PVDF binder requires calcination above 500°C or NMP solvent washing to release cathode material from aluminum foil. Water-based binders (CMC/SBR) would simplify this but cell engineers have no reason to adopt them for a recycler's benefit ten years downstream. CTP designs from BYD and CATL make disassembly harder. The EU Battery Regulation mandates battery passports with disassembly info. Financial penalties for poor recyclability do not yet exist.

Thermal events at recycling plants are an insurance problem more than a technology problem. Some insurers have walked away from battery recycling entirely. Others require nitrogen-inerted shredding and large deductibles. Annual insurance: several hundred thousand dollars, omitted from most techno-economic analyses. Hydromet recycling uses 50 to 200 m³ of water per tonne of metal output, and published figures specific to battery recycling are scarce.
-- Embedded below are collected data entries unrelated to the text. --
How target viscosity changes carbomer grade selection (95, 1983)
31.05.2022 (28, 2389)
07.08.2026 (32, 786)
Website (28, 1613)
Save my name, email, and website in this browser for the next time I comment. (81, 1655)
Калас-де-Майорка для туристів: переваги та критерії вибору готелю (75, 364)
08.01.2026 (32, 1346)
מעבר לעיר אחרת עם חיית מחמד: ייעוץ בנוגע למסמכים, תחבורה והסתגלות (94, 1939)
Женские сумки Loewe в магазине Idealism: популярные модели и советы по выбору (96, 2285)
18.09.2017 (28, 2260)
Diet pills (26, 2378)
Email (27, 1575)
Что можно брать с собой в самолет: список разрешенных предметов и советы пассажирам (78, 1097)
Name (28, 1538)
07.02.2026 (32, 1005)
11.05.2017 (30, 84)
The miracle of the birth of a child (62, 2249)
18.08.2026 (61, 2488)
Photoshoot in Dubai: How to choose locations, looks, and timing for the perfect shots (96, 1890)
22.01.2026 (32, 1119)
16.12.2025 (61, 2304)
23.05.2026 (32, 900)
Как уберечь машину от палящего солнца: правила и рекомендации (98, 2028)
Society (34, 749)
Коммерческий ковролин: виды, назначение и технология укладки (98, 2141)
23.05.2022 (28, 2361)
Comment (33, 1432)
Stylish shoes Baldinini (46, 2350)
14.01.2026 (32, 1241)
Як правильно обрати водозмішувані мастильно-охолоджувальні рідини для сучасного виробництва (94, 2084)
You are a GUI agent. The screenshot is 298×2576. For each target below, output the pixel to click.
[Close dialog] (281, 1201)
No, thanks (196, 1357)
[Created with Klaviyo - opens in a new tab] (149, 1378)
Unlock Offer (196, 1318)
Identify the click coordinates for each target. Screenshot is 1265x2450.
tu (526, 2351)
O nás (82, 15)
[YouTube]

Through 2030, secondary supply stays below 5% of lithium demand and 5% of nickel, per IEA and Benchmark Mineral Intelligence projections. Cobalt at maybe 10 to 15% because consumer electronics recycling has operated longer. After 2035 the first mass-market EV batteries reach end of life and volumes grow. How much depends on everything above. Spent NMC811 cathode material contains lithium at 2 to 3% and nickel above 30%, versus ~1.5% Li₂O in spodumene and ~1% Ni in laterite. Energy cost for recovering lithium via hydromet recycling runs 5,000 to 10,000 kWh per tonne of LCE (Dai et al., 2019, Journal of Cleaner Production), versus 15,000 to 20,000 kWh for hard-rock extraction. The grade advantage of spent batteries over geological deposits is large enough that the thermodynamic argument should have settled things years ago. It has not, because collection rates are low, LFP recycling loses money, and most hydromet refining capacity sits in China. Until those change, secondary mineral supply from battery recycling stays marginal.